Page text:
# Opinions on this .17



## lg_mouth (Jun 7, 2004)

I would like to hear some opinions on this .17 rifle.

http://www.savagearms.com/93r17f.htm

I have absolutely no knowledge of this caliber or much knowledge about Savage firearms either. Any help would be appreciated. Thanks in advance.

lg_mouth


----------



## Lundy (Apr 5, 2004)

I don't know much about the .17 other than they are a hot commodity right now and everyon seems to love it.

Savage is a very well respected manufacturer than offers quality, accurate guns. The Accu- trigger is awesome, I have 2 Savage MZ's with this trigger and really like them.


----------



## M.Magis (Apr 5, 2004)

What do you plan to use it for? The .17 HMR is very similar to the .22 Mag., though more accurate. It's a good long range, small game gun. You probably wouldn't want to use it for anything much bigger than a groundhog, unless very close. It is NOT a good choice for coyote sized game, despite what some like to think. It just doesn't pack enough energy to consistently and cleanly kill them beyond ranges of about 50 yards or so. The .17 HMR has really become popular the last few years, though I really have no idea why. Savage Arms seems to have the reputation of building good quality, accurate, rifles at a very reasonable price.


----------



## lg_mouth (Jun 7, 2004)

...squirrels, groundhogs, and coyotes, but like you, many have stated that it isn't enough for coyotes. I was looking for an inexpensive coyote gun, but not sure that exists. Thanks for the feedback.

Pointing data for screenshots
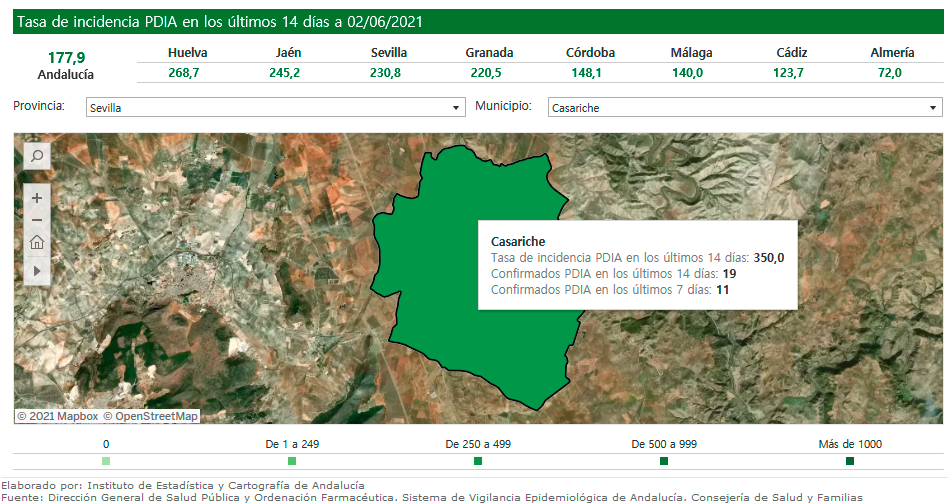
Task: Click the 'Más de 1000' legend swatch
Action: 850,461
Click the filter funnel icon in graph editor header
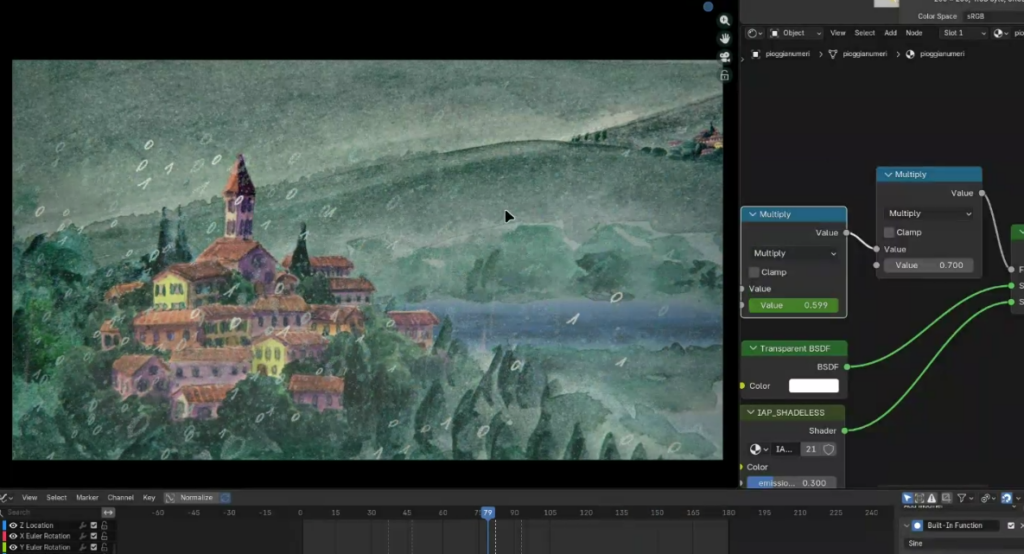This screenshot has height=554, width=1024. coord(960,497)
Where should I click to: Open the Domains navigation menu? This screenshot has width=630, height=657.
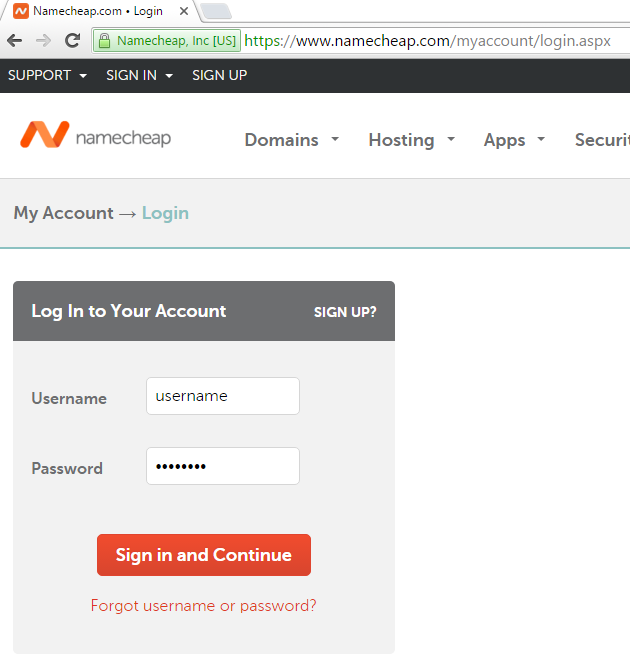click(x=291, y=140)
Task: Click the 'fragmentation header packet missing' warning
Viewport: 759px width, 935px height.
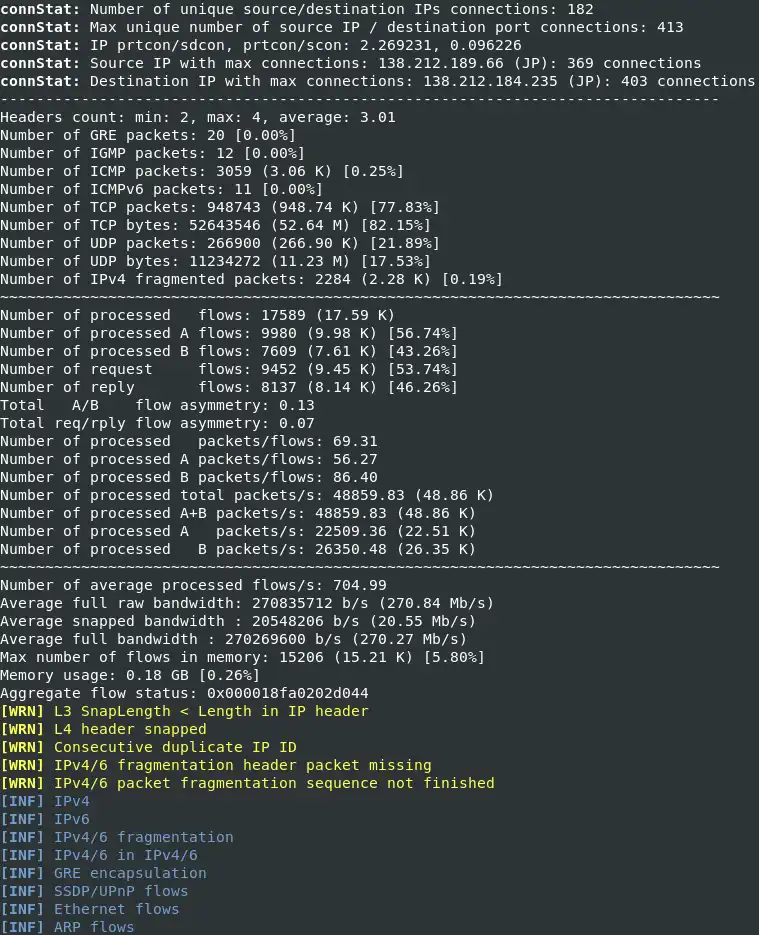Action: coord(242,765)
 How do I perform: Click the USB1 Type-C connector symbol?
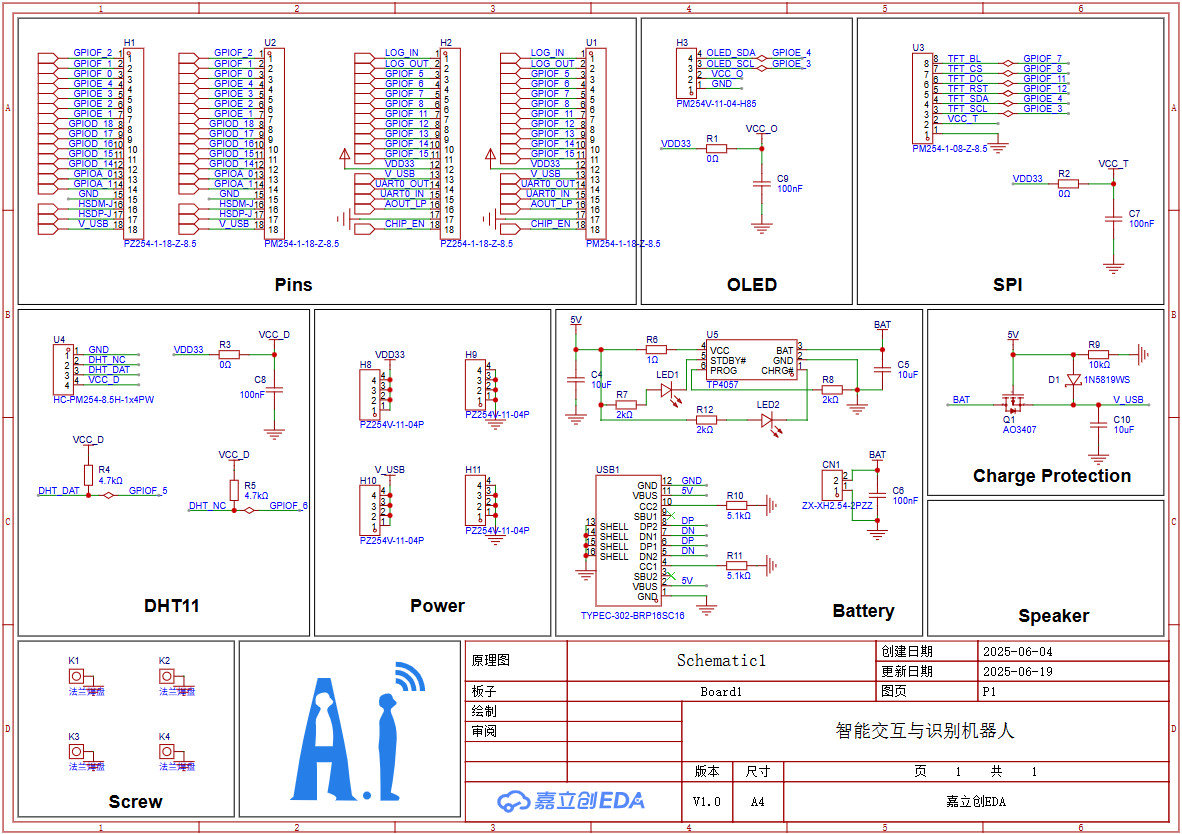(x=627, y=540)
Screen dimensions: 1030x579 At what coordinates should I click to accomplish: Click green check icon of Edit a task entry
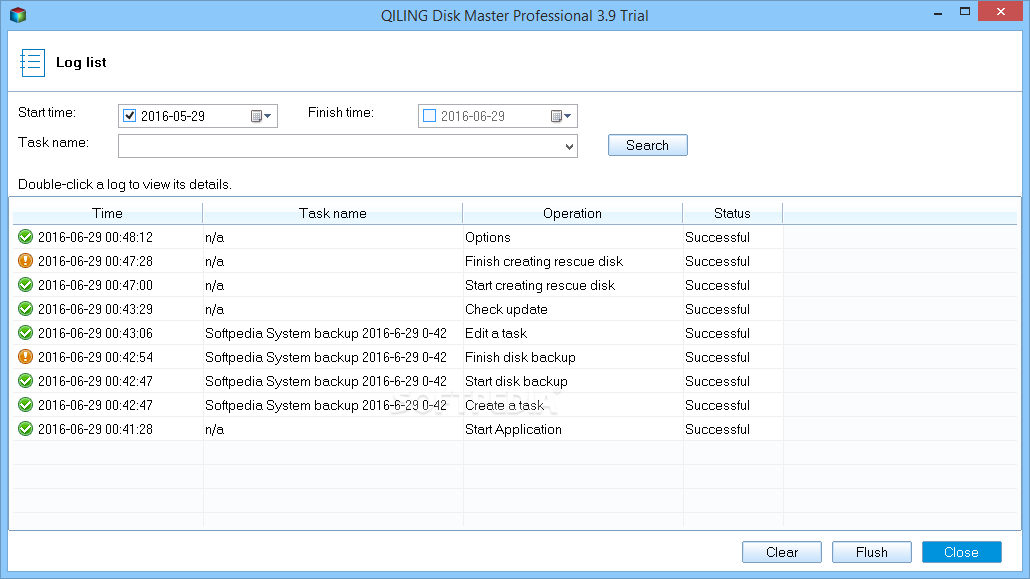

Instruction 1: According to the forum thread, beyond roughly what distance does the .17 HMR lack the energy to consistently and cleanly kill coyote-sized game?
Instruction 2: Reproduce the passage of the forum thread starting at "What do you" and ending at "for the feedback.".

Worked solution 1: About 50 yards.

Worked solution 2:
What do you plan to use it for? The .17 HMR is very similar to the .22 Mag., though more accurate. It's a good long range, small game gun. You probably wouldn't want to use it for anything much bigger than a groundhog, unless very close. It is NOT a good choice for coyote sized game, despite what some like to think. It just doesn't pack enough energy to consistently and cleanly kill them beyond ranges of about 50 yards or so. The .17 HMR has really become popular the last few years, though I really have no idea why. Savage Arms seems to have the reputation of building good quality, accurate, rifles at a very reasonable price.


----------



## lg_mouth (Jun 7, 2004)

...squirrels, groundhogs, and coyotes, but like you, many have stated that it isn't enough for coyotes. I was looking for an inexpensive coyote gun, but not sure that exists. Thanks for the feedback.